As a bubble rises through liquid, along the way it collects contaminant particles such as bacteria, viruses, and microplastics on its surface and drags them with it. When the bubble surfaces and pops, it sends up a jet of liquid that often breaks into droplets, and the droplets can have contaminant concentrations that are more than 1000 times as high as those in the original liquid. That enrichment can have dramatic implications for the transfer of ocean pollutants to the atmosphere and for disease transmission. New work by Lena Dubitsky, Oliver McRae, and James Bird at Boston University offers insights into the details of the contaminant enhancement.
Much attention has focused on the jet’s top droplet, which is likely to persist longest and travel farthest.

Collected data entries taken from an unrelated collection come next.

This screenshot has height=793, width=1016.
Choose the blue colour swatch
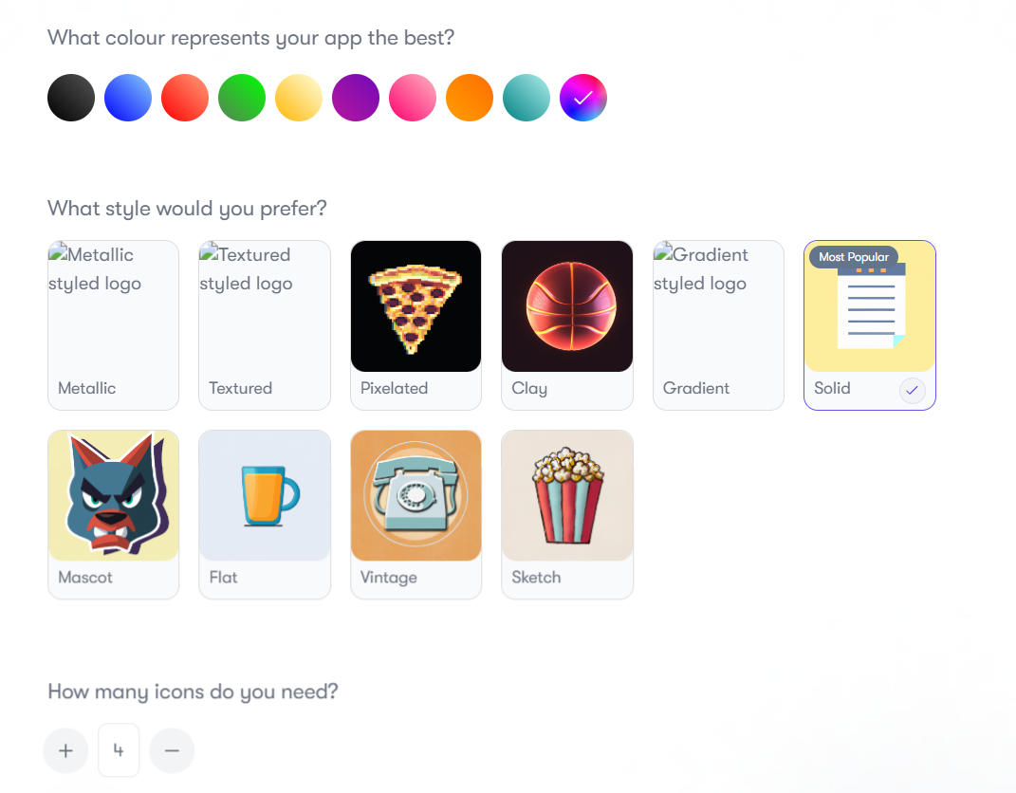(128, 98)
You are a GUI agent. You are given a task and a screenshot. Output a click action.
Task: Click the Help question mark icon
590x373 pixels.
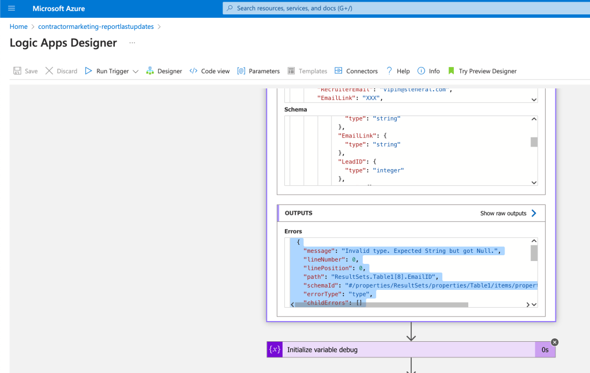pyautogui.click(x=389, y=71)

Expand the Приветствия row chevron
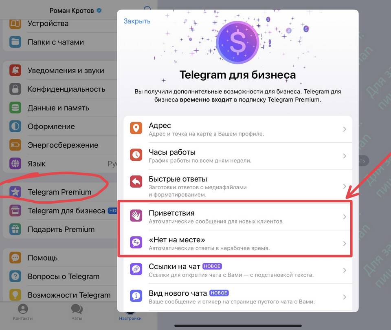click(x=345, y=217)
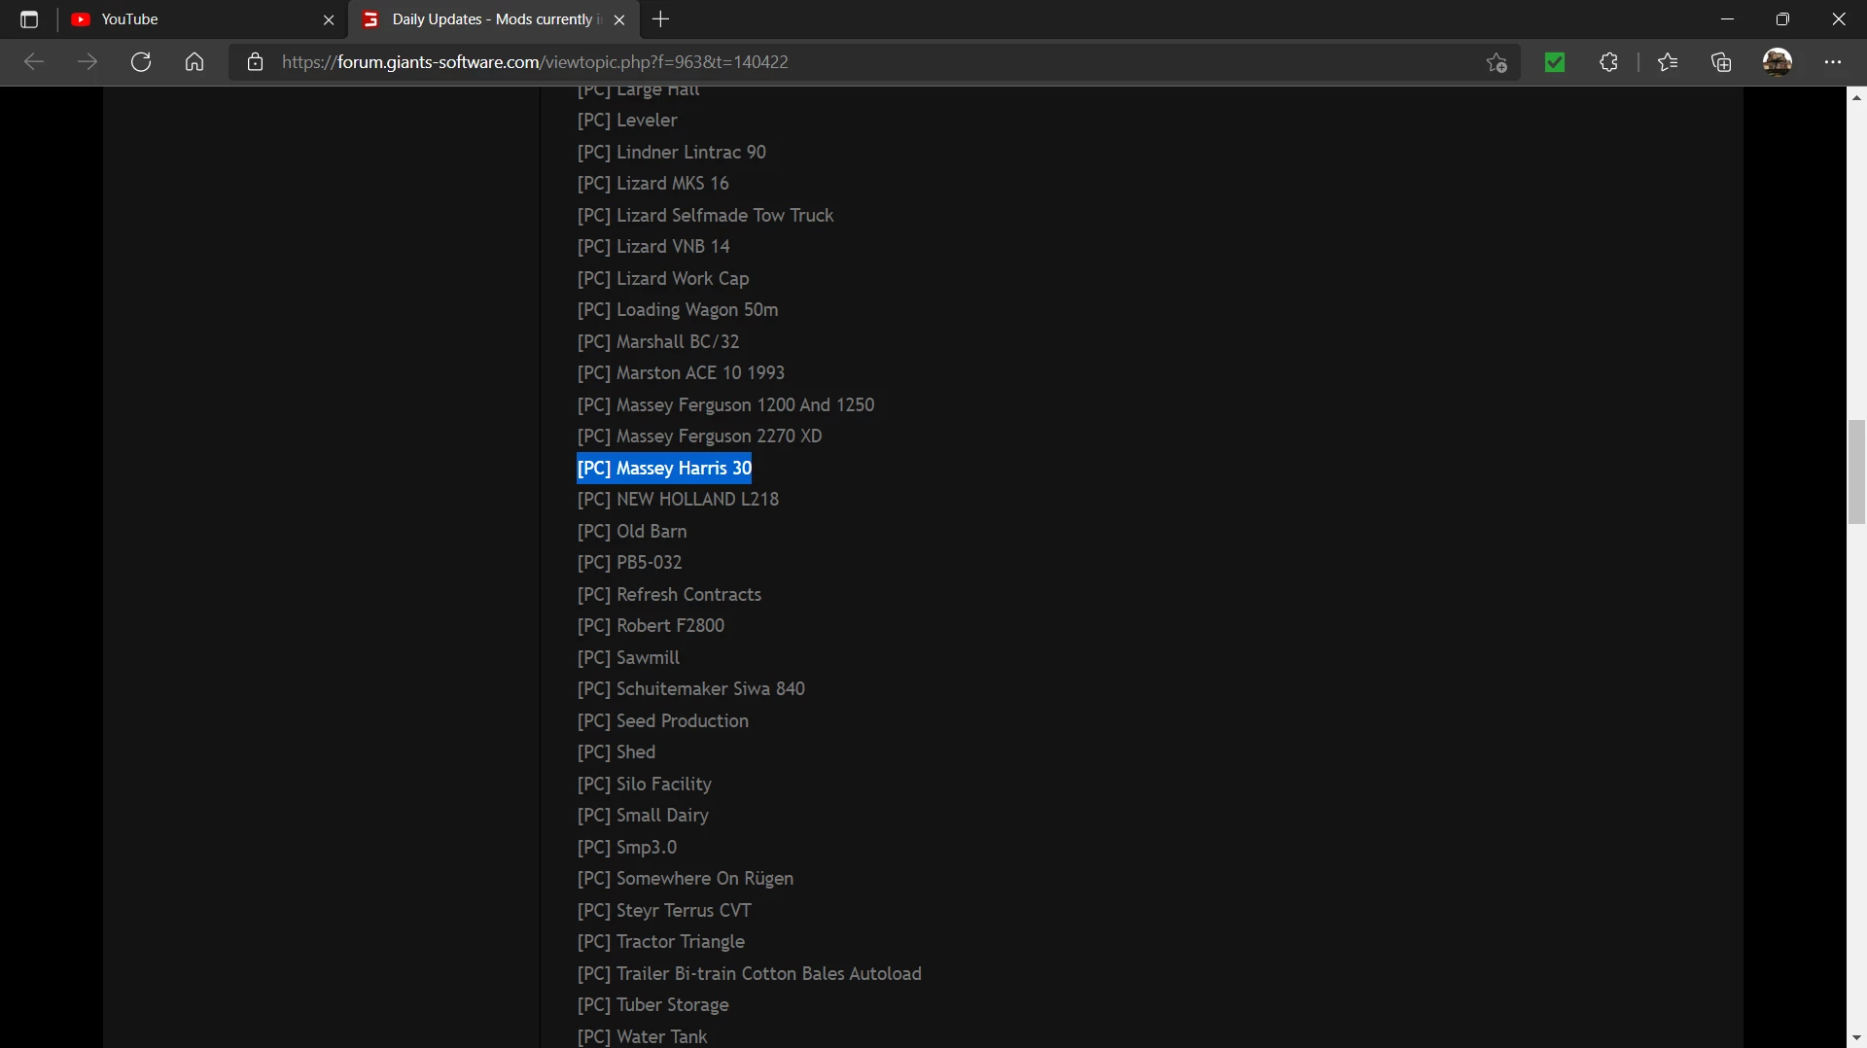The width and height of the screenshot is (1867, 1048).
Task: Switch to the YouTube tab
Action: (194, 19)
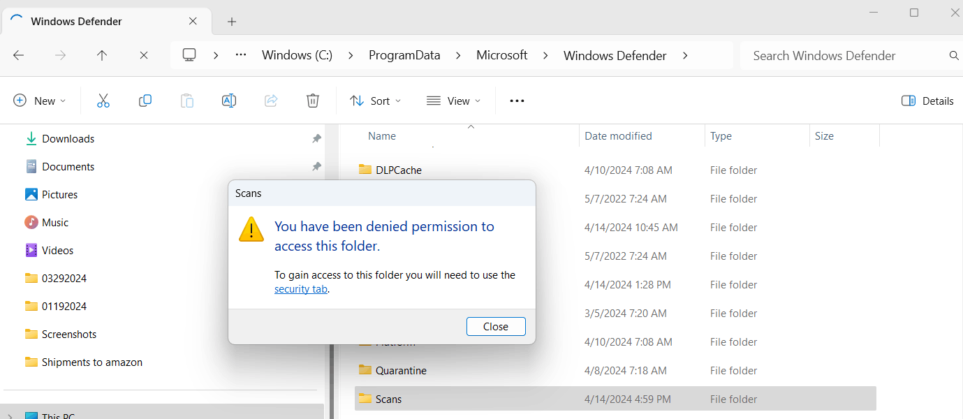Open the New dropdown menu
963x419 pixels.
(40, 101)
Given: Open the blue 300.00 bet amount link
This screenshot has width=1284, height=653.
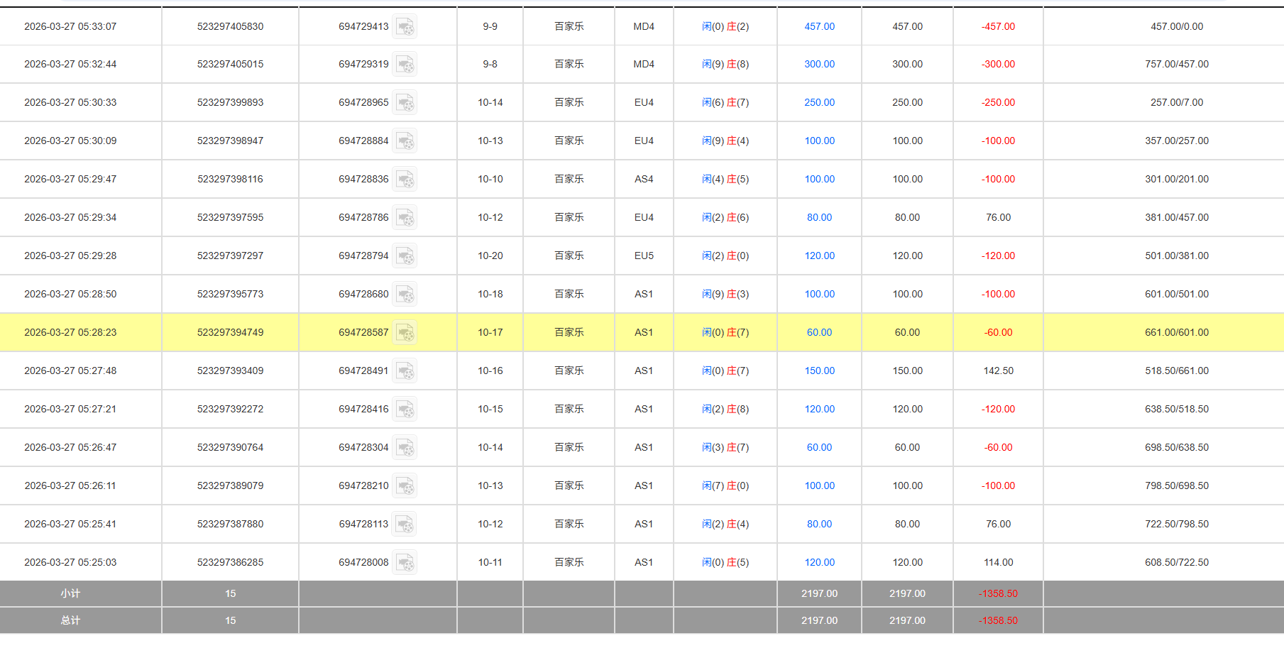Looking at the screenshot, I should click(819, 64).
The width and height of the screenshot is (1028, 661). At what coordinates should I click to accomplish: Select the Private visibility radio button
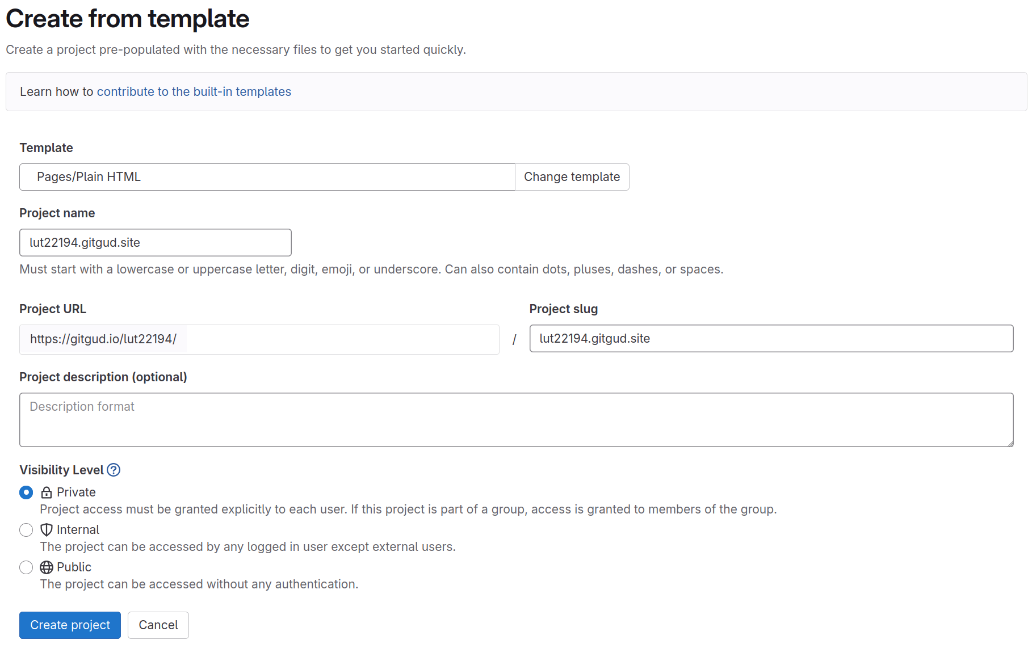click(x=26, y=492)
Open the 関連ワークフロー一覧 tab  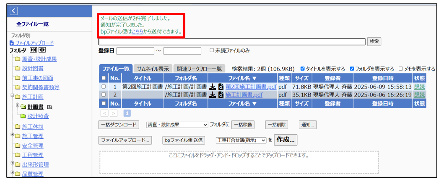tap(199, 69)
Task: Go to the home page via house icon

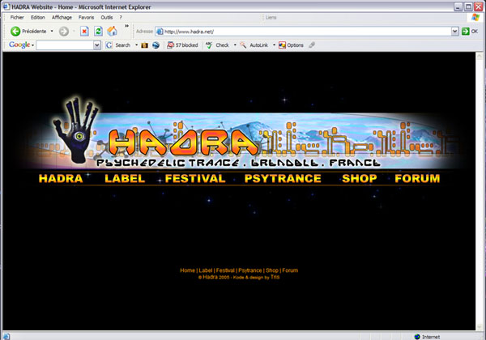Action: pos(113,31)
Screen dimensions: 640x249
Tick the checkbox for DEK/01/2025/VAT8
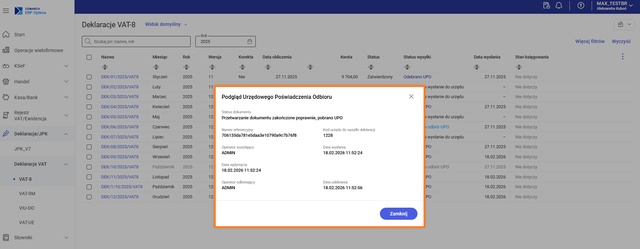tap(89, 77)
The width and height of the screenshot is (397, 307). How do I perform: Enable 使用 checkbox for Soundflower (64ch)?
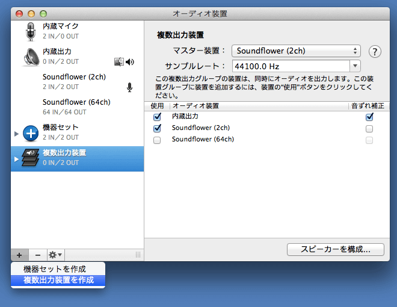(x=158, y=140)
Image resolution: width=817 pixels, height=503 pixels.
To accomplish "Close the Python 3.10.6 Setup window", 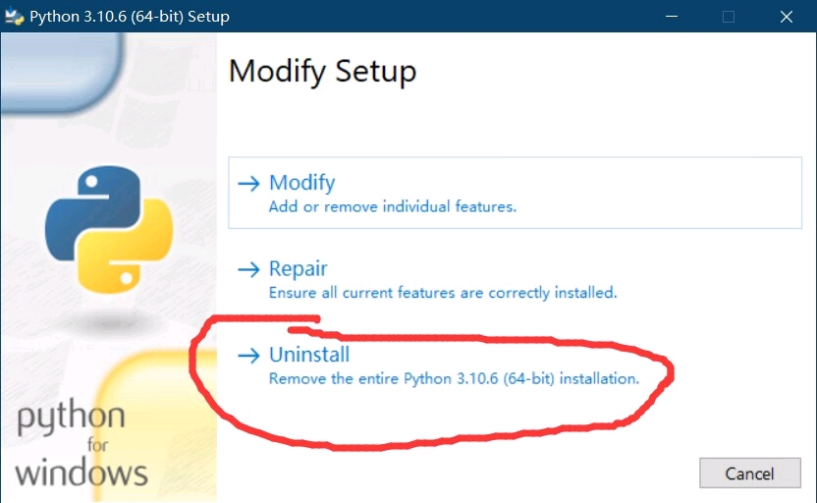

The conventional picture had been that the liquid in the droplet comes from a thin, uniform liquid microlayer surrounding the bubble; any scavenged particles that fit within the microlayer would end up in the top drop, and any particles that extend beyond the microlayer would end up elsewhere. Those expectations are consistent with past reports that for particles of a fixed size, the enrichment has a peak at a certain droplet size.
When the Boston University researchers released air bubbles with a diameter of 500–1500 μm into water containing polystyrene beads either 15 μm or 30 μm across, they found enrichments of up to 1400 in the top droplet. Yet the beads were always bigger than the calculated microlayer thickness—existing models predicted the droplet shouldn’t have contained any particles at all.

The team’s numerical simulations gave clues to the discrepancy. The figure, of a simulated bubble with a 700 μm diameter (left) just before it bursts and the resulting top droplet (right), shows the breakdown of the conventional picture. The panels’ left halves show where the liquid in the assumed uniform source microlayer (green) ends up: Not all of it is in the droplet. The right halves show where the fluid in the droplet (blue) does come from: a nonuniform layer whose thickness, exaggerated here for clarity, depends on the position along the bubble surface. And for smaller bubble sizes, that source layer covers a smaller surface region.
An additional effect is also at play: When the bubble reaches the surface and ruptures, the accumulated particles get swept to the base of the bubble, and the fluid surrounding the bubble gets compressed to a region roughly the size of the jetted droplet. That rearrangement causes the local thickness of the droplet-source layer—and particle sizes it can contain—to increase. Whether a particle gets transferred thus depends on the bubble radius, the ratio of the particle size to the droplet size, and the location of the particle on the bubble surface.
The team’s model shows good agreement with the experiments, including the enrichment peak as a function of droplet size, and it explains the observed variability in enrichment even under identical conditions. The new results differ from past models in two ways: Large bubbles can transfer into the top droplet a significant fraction of larger particles, even those approaching the droplet size, and fewer small particles will get transferred for smaller bubbles. (L. Dubitsky, O. McRae, J. C. Bird, Phys. Rev. Lett. 130, 054001, 2023.)